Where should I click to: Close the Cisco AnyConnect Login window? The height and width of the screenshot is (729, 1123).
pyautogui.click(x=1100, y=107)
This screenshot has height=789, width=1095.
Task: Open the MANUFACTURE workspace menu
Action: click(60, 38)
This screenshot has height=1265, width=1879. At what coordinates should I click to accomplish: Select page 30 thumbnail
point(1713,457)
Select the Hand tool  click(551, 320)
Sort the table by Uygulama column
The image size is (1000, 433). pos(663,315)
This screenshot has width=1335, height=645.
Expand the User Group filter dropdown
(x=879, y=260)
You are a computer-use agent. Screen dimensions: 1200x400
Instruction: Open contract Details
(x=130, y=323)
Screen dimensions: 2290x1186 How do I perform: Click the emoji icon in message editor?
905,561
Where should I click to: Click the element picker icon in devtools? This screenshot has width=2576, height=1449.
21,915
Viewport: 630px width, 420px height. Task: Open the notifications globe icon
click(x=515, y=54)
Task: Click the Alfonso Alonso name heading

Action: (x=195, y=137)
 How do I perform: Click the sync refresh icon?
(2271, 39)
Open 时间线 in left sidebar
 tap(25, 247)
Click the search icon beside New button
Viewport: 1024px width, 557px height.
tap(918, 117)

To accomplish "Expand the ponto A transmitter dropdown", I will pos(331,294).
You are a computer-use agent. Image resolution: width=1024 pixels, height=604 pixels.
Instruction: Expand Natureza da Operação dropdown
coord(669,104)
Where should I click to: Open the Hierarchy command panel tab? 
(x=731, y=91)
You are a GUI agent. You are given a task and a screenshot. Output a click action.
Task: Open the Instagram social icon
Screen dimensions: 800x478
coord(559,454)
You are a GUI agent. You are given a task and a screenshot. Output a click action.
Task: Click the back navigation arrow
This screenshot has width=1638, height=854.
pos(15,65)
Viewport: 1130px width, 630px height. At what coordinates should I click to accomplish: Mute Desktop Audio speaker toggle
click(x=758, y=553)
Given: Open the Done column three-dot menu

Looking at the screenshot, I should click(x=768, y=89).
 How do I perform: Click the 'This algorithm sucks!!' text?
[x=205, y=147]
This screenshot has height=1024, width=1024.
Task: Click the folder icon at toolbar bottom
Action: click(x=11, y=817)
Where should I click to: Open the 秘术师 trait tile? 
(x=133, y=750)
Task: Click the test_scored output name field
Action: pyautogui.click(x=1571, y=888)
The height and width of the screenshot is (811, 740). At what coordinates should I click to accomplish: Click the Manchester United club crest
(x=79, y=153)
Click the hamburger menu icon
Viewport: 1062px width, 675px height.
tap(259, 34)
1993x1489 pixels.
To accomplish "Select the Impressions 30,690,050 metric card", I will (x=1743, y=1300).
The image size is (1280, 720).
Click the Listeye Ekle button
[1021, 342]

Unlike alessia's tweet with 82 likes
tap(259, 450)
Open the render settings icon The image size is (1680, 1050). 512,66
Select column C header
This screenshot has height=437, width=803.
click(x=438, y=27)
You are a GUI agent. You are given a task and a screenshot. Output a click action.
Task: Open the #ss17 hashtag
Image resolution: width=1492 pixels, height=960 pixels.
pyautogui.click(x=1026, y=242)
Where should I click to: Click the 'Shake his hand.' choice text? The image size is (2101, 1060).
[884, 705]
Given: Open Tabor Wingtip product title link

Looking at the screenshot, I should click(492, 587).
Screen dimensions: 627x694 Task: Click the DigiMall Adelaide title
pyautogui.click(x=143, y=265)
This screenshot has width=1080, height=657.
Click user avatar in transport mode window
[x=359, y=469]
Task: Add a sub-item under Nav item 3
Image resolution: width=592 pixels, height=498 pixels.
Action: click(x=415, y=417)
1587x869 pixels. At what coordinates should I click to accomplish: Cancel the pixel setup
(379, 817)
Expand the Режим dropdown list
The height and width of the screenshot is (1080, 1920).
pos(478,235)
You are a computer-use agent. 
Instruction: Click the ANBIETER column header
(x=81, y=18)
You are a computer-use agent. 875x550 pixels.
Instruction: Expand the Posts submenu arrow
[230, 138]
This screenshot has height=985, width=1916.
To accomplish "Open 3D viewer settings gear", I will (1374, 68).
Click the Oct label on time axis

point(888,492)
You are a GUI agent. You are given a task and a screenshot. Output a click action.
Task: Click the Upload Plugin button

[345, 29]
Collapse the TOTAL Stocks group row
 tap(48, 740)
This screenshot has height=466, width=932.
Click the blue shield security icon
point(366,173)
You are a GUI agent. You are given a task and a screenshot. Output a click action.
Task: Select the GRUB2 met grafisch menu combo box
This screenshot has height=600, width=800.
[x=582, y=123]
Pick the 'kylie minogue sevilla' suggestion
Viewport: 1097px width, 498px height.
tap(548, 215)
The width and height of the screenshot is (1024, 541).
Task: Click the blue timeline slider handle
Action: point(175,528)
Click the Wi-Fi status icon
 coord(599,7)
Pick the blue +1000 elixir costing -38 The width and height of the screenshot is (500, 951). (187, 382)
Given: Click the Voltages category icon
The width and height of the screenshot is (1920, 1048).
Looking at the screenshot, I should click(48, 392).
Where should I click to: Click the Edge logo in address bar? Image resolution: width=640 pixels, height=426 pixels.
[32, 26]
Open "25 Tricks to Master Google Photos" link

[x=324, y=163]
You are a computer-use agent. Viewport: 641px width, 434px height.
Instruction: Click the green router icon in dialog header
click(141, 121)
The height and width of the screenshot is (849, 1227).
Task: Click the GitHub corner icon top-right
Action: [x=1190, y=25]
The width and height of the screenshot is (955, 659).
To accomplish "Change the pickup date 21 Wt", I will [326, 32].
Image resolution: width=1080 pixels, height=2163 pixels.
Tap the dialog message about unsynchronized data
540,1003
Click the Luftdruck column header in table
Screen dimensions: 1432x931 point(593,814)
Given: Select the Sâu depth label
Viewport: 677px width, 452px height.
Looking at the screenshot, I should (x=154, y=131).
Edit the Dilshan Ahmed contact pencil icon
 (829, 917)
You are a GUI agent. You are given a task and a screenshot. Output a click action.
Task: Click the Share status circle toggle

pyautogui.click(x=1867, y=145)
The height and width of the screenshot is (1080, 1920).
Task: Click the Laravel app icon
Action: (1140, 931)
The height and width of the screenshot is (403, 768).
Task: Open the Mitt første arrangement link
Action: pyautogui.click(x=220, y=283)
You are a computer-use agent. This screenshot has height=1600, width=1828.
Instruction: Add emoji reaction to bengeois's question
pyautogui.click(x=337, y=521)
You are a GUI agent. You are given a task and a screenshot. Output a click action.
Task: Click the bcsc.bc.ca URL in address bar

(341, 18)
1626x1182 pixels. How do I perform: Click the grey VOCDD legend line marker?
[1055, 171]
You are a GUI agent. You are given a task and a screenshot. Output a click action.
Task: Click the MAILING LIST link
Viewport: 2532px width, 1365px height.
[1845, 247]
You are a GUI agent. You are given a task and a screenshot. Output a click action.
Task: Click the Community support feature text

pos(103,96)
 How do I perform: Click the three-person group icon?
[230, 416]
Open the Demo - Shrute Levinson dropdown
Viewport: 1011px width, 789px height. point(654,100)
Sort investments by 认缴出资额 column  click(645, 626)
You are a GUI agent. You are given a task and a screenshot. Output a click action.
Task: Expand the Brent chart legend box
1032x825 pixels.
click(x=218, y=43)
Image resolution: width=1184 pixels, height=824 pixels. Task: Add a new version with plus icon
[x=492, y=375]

◆ ◆ ◆

→ Set problem
Retype all of the rows above character for character, keeping their order and line breaks unchanged.

→ Complete output
Where should I click to: Close the Cisco AnyConnect Login window? The height and width of the screenshot is (729, 1123).
pyautogui.click(x=1100, y=107)
This screenshot has height=789, width=1095.
Task: Open the MANUFACTURE workspace menu
Action: click(60, 38)
This screenshot has height=1265, width=1879. At what coordinates should I click to accomplish: Select page 30 thumbnail
point(1713,457)
Select the Hand tool  click(551, 320)
Sort the table by Uygulama column
The image size is (1000, 433). pos(663,315)
This screenshot has width=1335, height=645.
Expand the User Group filter dropdown
(x=879, y=260)
You are a computer-use agent. Screen dimensions: 1200x400
Instruction: Open contract Details
(x=130, y=323)
Screen dimensions: 2290x1186 How do I perform: Click the emoji icon in message editor?
905,561
Where should I click to: Click the element picker icon in devtools? This screenshot has width=2576, height=1449.
21,915
Viewport: 630px width, 420px height. Task: Open the notifications globe icon
click(x=515, y=54)
Task: Click the Alfonso Alonso name heading

Action: (x=195, y=137)
 How do I perform: Click the sync refresh icon?
(2271, 39)
Open 时间线 in left sidebar
 tap(25, 247)
Click the search icon beside New button
Viewport: 1024px width, 557px height.
tap(918, 117)

To accomplish "Expand the ponto A transmitter dropdown", I will pos(331,294).
You are a computer-use agent. Image resolution: width=1024 pixels, height=604 pixels.
Instruction: Expand Natureza da Operação dropdown
coord(669,104)
Where should I click to: Open the Hierarchy command panel tab? 
(x=731, y=91)
You are a GUI agent. You are given a task and a screenshot. Output a click action.
Task: Open the Instagram social icon
Screen dimensions: 800x478
coord(559,454)
You are a GUI agent. You are given a task and a screenshot. Output a click action.
Task: Click the back navigation arrow
This screenshot has width=1638, height=854.
pos(15,65)
Viewport: 1130px width, 630px height. At what coordinates should I click to accomplish: Mute Desktop Audio speaker toggle
click(x=758, y=553)
Given: Open the Done column three-dot menu

Looking at the screenshot, I should click(x=768, y=89).
 How do I perform: Click the 'This algorithm sucks!!' text?
[x=205, y=147]
This screenshot has height=1024, width=1024.
Task: Click the folder icon at toolbar bottom
Action: click(x=11, y=817)
Where should I click to: Open the 秘术师 trait tile? 
(x=133, y=750)
Task: Click the test_scored output name field
Action: pyautogui.click(x=1571, y=888)
The height and width of the screenshot is (811, 740). At what coordinates should I click to accomplish: Click the Manchester United club crest
(x=79, y=153)
Click the hamburger menu icon
Viewport: 1062px width, 675px height.
tap(259, 34)
1993x1489 pixels.
To accomplish "Select the Impressions 30,690,050 metric card", I will (x=1743, y=1300).
The image size is (1280, 720).
Click the Listeye Ekle button
[1021, 342]

Unlike alessia's tweet with 82 likes
tap(259, 450)
Open the render settings icon The image size is (1680, 1050). 512,66
Select column C header
This screenshot has height=437, width=803.
click(x=438, y=27)
You are a GUI agent. You are given a task and a screenshot. Output a click action.
Task: Open the #ss17 hashtag
Image resolution: width=1492 pixels, height=960 pixels.
pyautogui.click(x=1026, y=242)
Where should I click to: Click the 'Shake his hand.' choice text? The image size is (2101, 1060).
[884, 705]
Given: Open Tabor Wingtip product title link

Looking at the screenshot, I should click(492, 587).
Screen dimensions: 627x694 Task: Click the DigiMall Adelaide title
pyautogui.click(x=143, y=265)
This screenshot has width=1080, height=657.
Click user avatar in transport mode window
[x=359, y=469]
Task: Add a sub-item under Nav item 3
Image resolution: width=592 pixels, height=498 pixels.
Action: click(x=415, y=417)
1587x869 pixels. At what coordinates should I click to accomplish: Cancel the pixel setup
(379, 817)
Expand the Режим dropdown list
The height and width of the screenshot is (1080, 1920).
pos(478,235)
You are a computer-use agent. 
Instruction: Click the ANBIETER column header
(x=81, y=18)
You are a computer-use agent. 875x550 pixels.
Instruction: Expand the Posts submenu arrow
[230, 138]
This screenshot has height=985, width=1916.
To accomplish "Open 3D viewer settings gear", I will (1374, 68).
Click the Oct label on time axis

point(888,492)
You are a GUI agent. You are given a task and a screenshot. Output a click action.
Task: Click the Upload Plugin button

[345, 29]
Collapse the TOTAL Stocks group row
 tap(48, 740)
This screenshot has height=466, width=932.
Click the blue shield security icon
point(366,173)
You are a GUI agent. You are given a task and a screenshot. Output a click action.
Task: Select the GRUB2 met grafisch menu combo box
This screenshot has height=600, width=800.
[x=582, y=123]
Pick the 'kylie minogue sevilla' suggestion
Viewport: 1097px width, 498px height.
tap(548, 215)
The width and height of the screenshot is (1024, 541).
Task: Click the blue timeline slider handle
Action: point(175,528)
Click the Wi-Fi status icon
 coord(599,7)
Pick the blue +1000 elixir costing -38 The width and height of the screenshot is (500, 951). (187, 382)
Given: Click the Voltages category icon
The width and height of the screenshot is (1920, 1048).
Looking at the screenshot, I should click(48, 392).
Where should I click to: Click the Edge logo in address bar? Image resolution: width=640 pixels, height=426 pixels.
[32, 26]
Open "25 Tricks to Master Google Photos" link

[x=324, y=163]
You are a computer-use agent. Viewport: 641px width, 434px height.
Instruction: Click the green router icon in dialog header
click(141, 121)
The height and width of the screenshot is (849, 1227).
Task: Click the GitHub corner icon top-right
Action: [x=1190, y=25]
The width and height of the screenshot is (955, 659).
To accomplish "Change the pickup date 21 Wt", I will [326, 32].
Image resolution: width=1080 pixels, height=2163 pixels.
Tap the dialog message about unsynchronized data
540,1003
Click the Luftdruck column header in table
Screen dimensions: 1432x931 point(593,814)
Given: Select the Sâu depth label
Viewport: 677px width, 452px height.
Looking at the screenshot, I should (x=154, y=131).
Edit the Dilshan Ahmed contact pencil icon
 (829, 917)
You are a GUI agent. You are given a task and a screenshot. Output a click action.
Task: Click the Share status circle toggle

pyautogui.click(x=1867, y=145)
The height and width of the screenshot is (1080, 1920).
Task: Click the Laravel app icon
Action: (1140, 931)
The height and width of the screenshot is (403, 768).
Task: Open the Mitt første arrangement link
Action: pyautogui.click(x=220, y=283)
You are a computer-use agent. This screenshot has height=1600, width=1828.
Instruction: Add emoji reaction to bengeois's question
pyautogui.click(x=337, y=521)
You are a GUI agent. You are given a task and a screenshot. Output a click action.
Task: Click the bcsc.bc.ca URL in address bar

(341, 18)
1626x1182 pixels. How do I perform: Click the grey VOCDD legend line marker?
[1055, 171]
You are a GUI agent. You are given a task and a screenshot. Output a click action.
Task: Click the MAILING LIST link
Viewport: 2532px width, 1365px height.
[1845, 247]
You are a GUI agent. You are given a task and a screenshot. Output a click action.
Task: Click the Community support feature text

pos(103,96)
 How do I perform: Click the three-person group icon?
[230, 416]
Open the Demo - Shrute Levinson dropdown
Viewport: 1011px width, 789px height. point(654,100)
Sort investments by 认缴出资额 column  click(645, 626)
You are a GUI agent. You are given a task and a screenshot. Output a click action.
Task: Expand the Brent chart legend box
1032x825 pixels.
click(x=218, y=43)
Image resolution: width=1184 pixels, height=824 pixels. Task: Add a new version with plus icon
[x=492, y=375]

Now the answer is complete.